● PROBLEM STATEMENT:
Return the lines from the one containing "Expand the Instrument dropdown" through the end, word for word, and leave out the pictures.

* * *

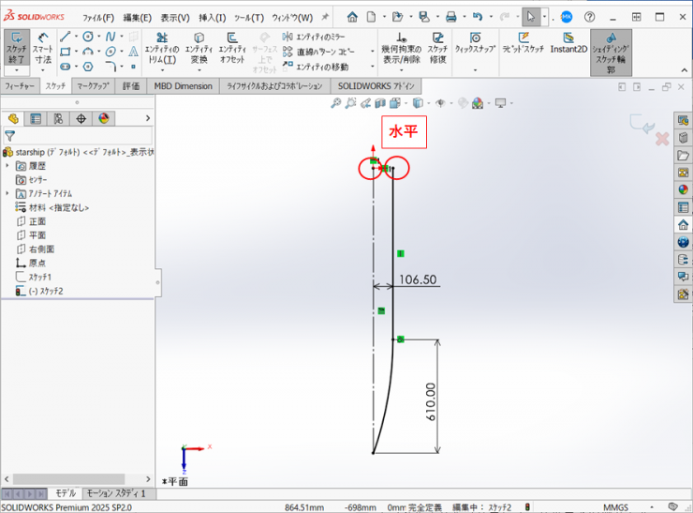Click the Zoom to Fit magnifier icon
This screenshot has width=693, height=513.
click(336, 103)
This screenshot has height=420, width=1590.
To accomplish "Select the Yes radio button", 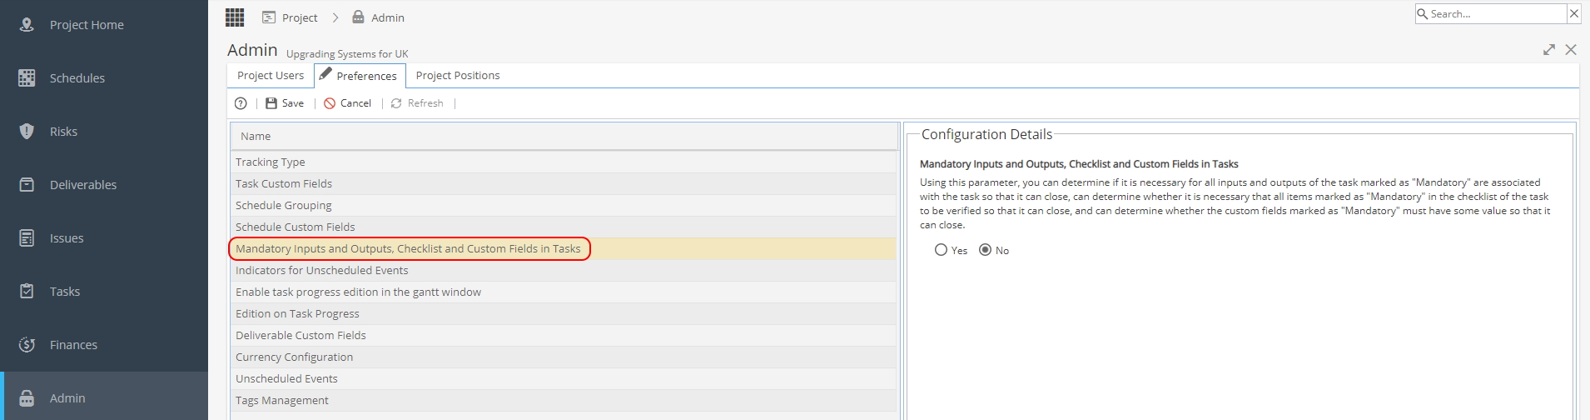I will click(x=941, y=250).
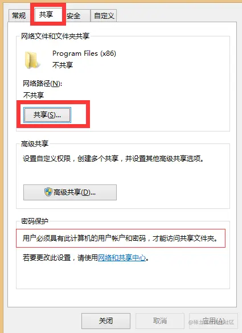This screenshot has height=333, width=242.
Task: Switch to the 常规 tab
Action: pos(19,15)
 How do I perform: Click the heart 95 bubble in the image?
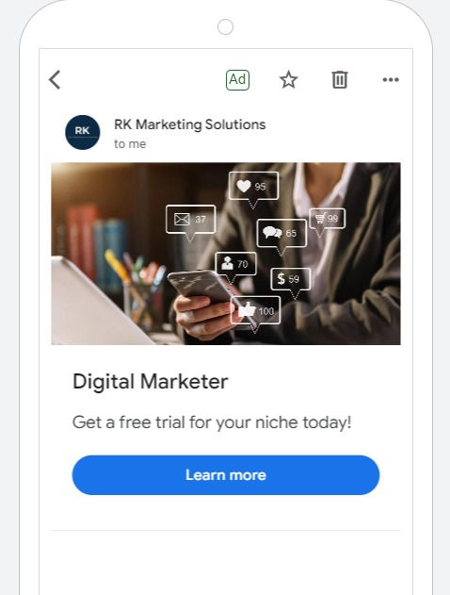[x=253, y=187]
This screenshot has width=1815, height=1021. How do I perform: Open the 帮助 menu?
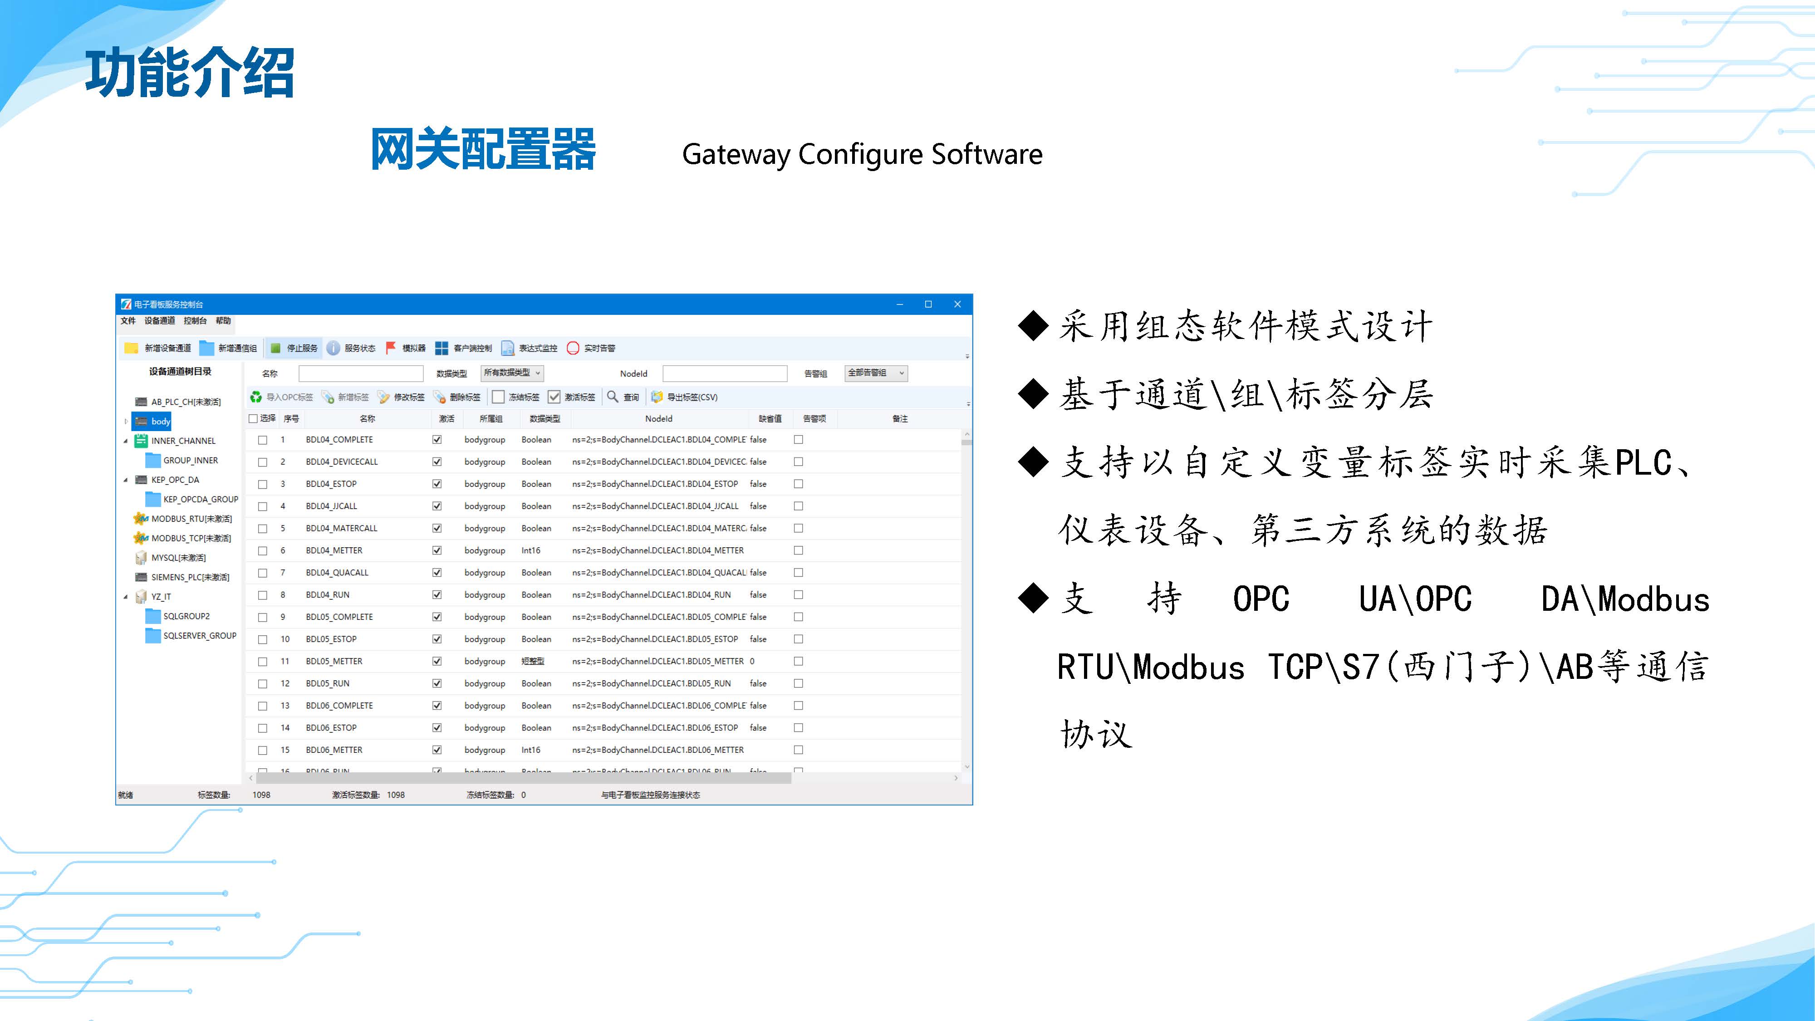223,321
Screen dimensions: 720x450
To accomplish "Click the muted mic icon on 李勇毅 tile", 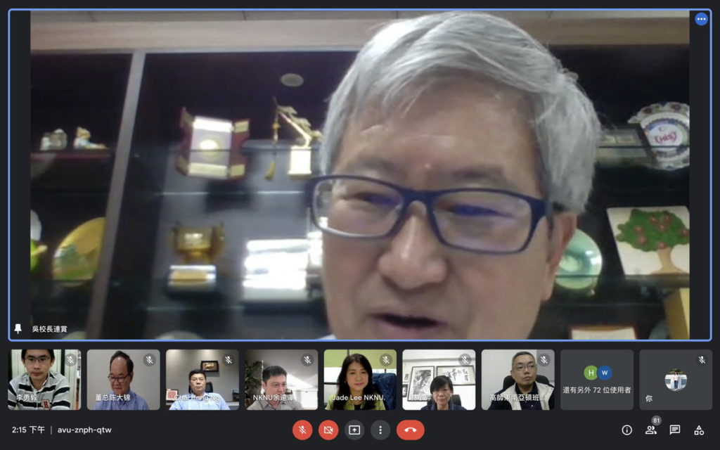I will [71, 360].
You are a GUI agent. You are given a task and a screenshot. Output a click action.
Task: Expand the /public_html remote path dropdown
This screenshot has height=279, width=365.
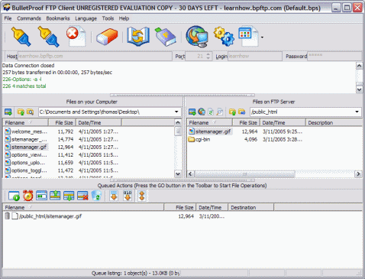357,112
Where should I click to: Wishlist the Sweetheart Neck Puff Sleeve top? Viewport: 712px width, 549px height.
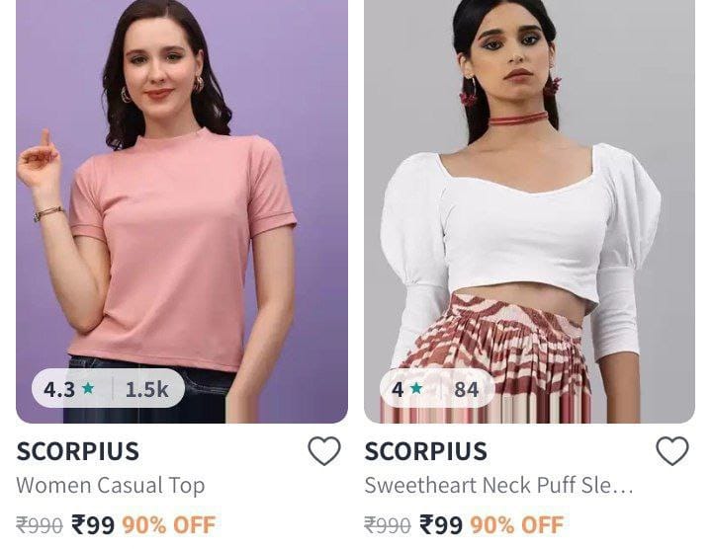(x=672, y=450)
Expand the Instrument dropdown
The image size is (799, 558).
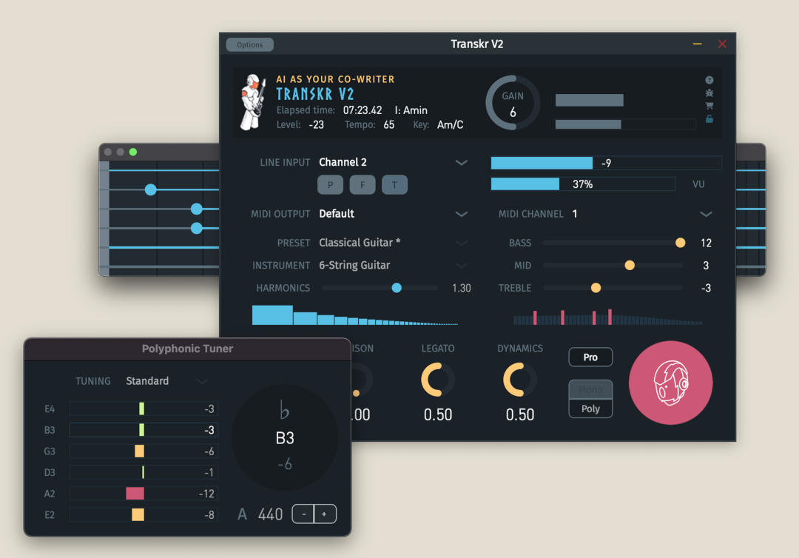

* * *

● EXERCISE ANSWER:
Expand the Instrument dropdown
The image size is (799, 558).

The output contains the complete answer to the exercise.